┌─ Extract provided

Incremental Partitioned Models
Putting the two concepts together, it is possible to create a incremental partitioned model. Doing so will allow you to not only partition the model but refresh only the partition that you need and incrementally ingest partitions
If you need any assistance with setting up a incremental partitioned model, reach out to us for assistance!
If you're looking for a working example, take a look at my-rill-tutorial in our examples repository.
As we already know how to set up these separately, let's see what changes in the UI when we enable both on a single model. In the following example, note that both incremental is enabled and partitions are defined by the google cloud storage directory.
type: model
incremental: true
refresh:
cron: "0 8 * * *"
partitions:
glob:
path: gs://rilldata-public/github-analytics/Clickhouse/2024/*/*
partition: directory
sql: |
SELECT *
FROM read_parquet('{{ .partition.uri }}/commits_*.parquet')
WHERE '{{ .partition.uri }}' IS NOT NULL
Refreshing Partitions in Incremental Models
When this model loads, you will be able to both view the partitions and select a specific partition to refresh via the UI in Rill Developer. Unlike only partitioned models, a new button is added in each of the partitons.
Likewise, if you refresh using the CLI.
rill project refresh --model CH_incremental_commits_directory --local --partition ba9f71625de8e042cabf3333576d502c
Refresh initiated. Check the project logs for status updates.

└─

Work to do:
(a) Answer these from the page on incremental partitioned models:
(i) Which working example in the examples repository does it point to?
(ii) What cron expression does the sample model use for refresh?
(iii) What message does the CLI print after the refresh command runs?
(b) Carry on the page on incremental partitioned models, starting after its final line.

┌─ Data entries

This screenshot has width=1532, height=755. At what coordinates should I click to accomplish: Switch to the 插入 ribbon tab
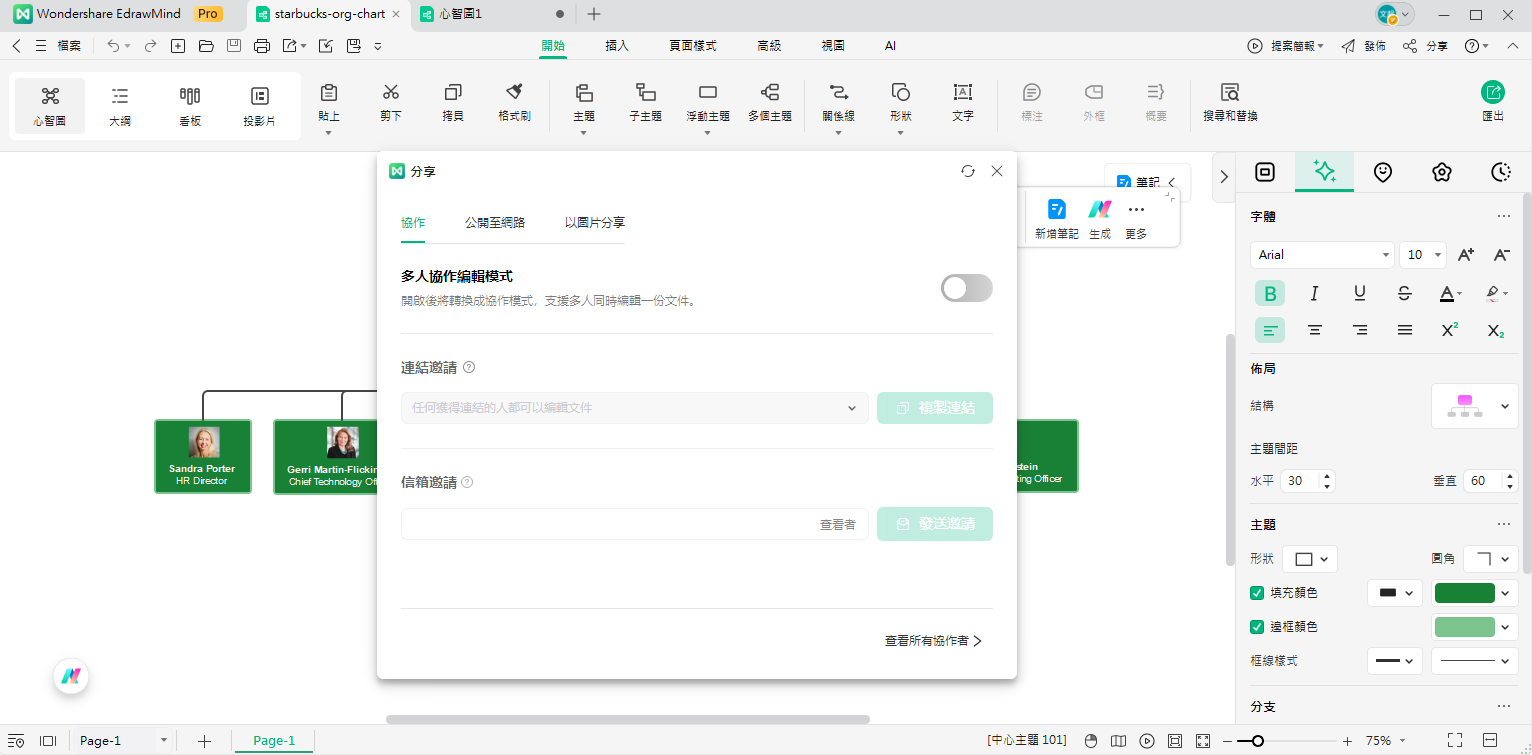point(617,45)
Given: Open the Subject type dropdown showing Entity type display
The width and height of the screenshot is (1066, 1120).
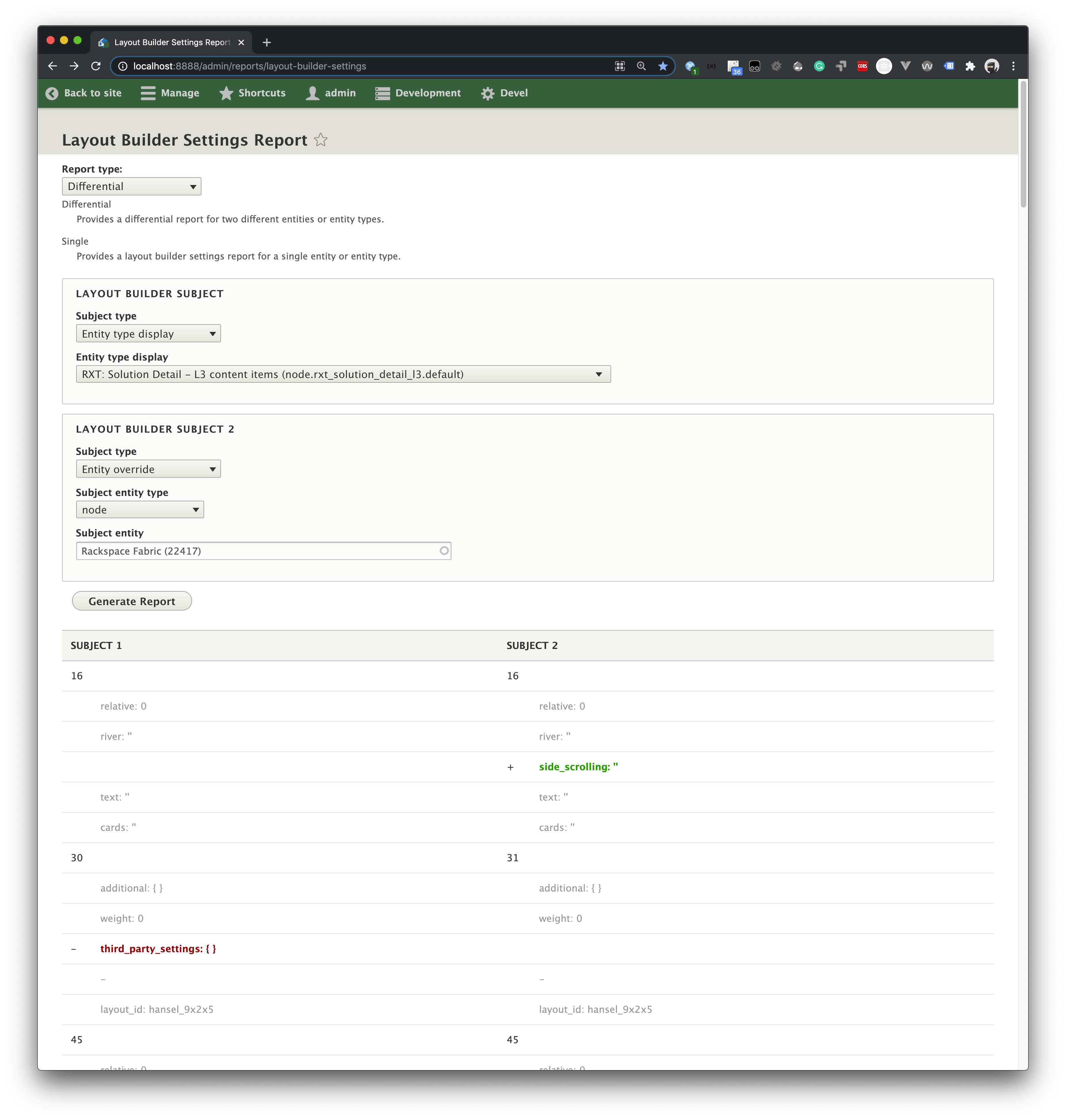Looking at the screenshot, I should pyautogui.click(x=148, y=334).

└─

Expected outputs:
(a)
(i) my-rill-tutorial
(ii) "0 8 * * *"
(iii) Refresh initiated. Check the project logs for status updates.

(b)
How Incremental Partitioned Models Work
Initial Ingestion:
When a model is first created, an intial ingestion will occur to bring in all of the data. This is also what occurs when you run a Full Refresh
. Note in the below image, all gray portions of the partitioned source are saved in separate partitions in the partitioned model.
Additional Partition:
If you add an additional partition to the source table, on the next refresh, Rill will detect the new partition and only add the additional partition to the model, as you can see in the diagram, the blue additional partition is added in its own partition in the partitioned model. If the other partitions have not been modified, these will not be touched.
Modify Existing Partition:
If you modify any of the already existing partition, yellow, Rill will reingest just the modified file during the scheduled refresh by checking the last_modified_date
parameter.